#### EXERCISE TASKS
a - According to the Will Vawter biography below, how many volumes of James Whitcomb Riley poems did Vawter illustrate?
b - Reproduce the passage of the Will Vawter biography between "Vawter illustrated eleven" and "Art Gallery Association.", inclusive.

John William Vawter (13 Apr 1871–11 Feb 1941), from Greenfield, Indiana, was an American landscape artist and illustrator known for his broad strokes and loose Impressionist style.

Early life and education
Named John William Vawter at birth, Vawter was known as Will Vawter both personally and professionally. Vawter was born in Boone County, West Virginia on April 13, 1871.  He moved with his family to Greenfield, Indiana, at age six. While living in Greenfield, Vawter developed a close working relationship with poet James Whitcomb Riley, another resident of Greenfield.

Artistic career

Vawter illustrated eleven volumes of James Whitcomb Riley poems.  His illustrations often used local residents as models. His work was widely celebrated and he exhibited at the Hoosier Salon and the Brown County Art Gallery Association where he won prizes in 1925, 1926, 1928, 1930, 1932 and 1935.  He was married to Mary Vawter, an accomplished poet and landscape artist. The couple divorced in 1923. Vawter moved to Nashville, Indiana, to join the Brown County Art Colony permanently in 1908. He had two residences in the area, one a studio in town, the other a  estate about a half mile outside of Nashville.  Vawter was a pioneer member of the Brown County Art Gallery Association.

#### RECORD SET
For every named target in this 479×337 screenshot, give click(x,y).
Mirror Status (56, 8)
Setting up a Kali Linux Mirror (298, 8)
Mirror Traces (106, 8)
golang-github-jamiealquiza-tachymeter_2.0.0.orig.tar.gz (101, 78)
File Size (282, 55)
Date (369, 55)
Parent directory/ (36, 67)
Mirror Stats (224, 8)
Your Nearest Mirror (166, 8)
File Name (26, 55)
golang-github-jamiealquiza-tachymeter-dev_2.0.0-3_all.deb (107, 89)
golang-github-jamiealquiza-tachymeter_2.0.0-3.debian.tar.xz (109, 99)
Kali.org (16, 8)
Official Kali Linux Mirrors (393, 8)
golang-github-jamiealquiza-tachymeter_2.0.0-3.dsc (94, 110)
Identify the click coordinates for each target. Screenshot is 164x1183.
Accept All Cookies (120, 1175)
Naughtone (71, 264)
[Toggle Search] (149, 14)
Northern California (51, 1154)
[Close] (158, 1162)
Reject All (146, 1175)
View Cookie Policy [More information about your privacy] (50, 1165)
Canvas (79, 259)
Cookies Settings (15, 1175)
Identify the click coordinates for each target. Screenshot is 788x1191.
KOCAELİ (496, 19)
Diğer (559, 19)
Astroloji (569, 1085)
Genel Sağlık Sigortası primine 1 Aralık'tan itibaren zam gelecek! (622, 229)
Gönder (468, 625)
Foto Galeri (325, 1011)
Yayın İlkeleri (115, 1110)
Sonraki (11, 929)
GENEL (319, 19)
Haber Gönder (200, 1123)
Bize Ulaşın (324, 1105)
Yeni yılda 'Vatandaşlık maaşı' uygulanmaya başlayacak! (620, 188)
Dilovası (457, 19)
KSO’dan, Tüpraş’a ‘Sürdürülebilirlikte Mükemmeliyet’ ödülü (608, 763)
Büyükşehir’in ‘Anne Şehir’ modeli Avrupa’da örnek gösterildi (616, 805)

#### ANSWERS FOR THE EXERCISE
a - Eleven

b -
Vawter illustrated eleven volumes of James Whitcomb Riley poems.  His illustrations often used local residents as models. His work was widely celebrated and he exhibited at the Hoosier Salon and the Brown County Art Gallery Association where he won prizes in 1925, 1926, 1928, 1930, 1932 and 1935.  He was married to Mary Vawter, an accomplished poet and landscape artist. The couple divorced in 1923. Vawter moved to Nashville, Indiana, to join the Brown County Art Colony permanently in 1908. He had two residences in the area, one a studio in town, the other a  estate about a half mile outside of Nashville.  Vawter was a pioneer member of the Brown County Art Gallery Association.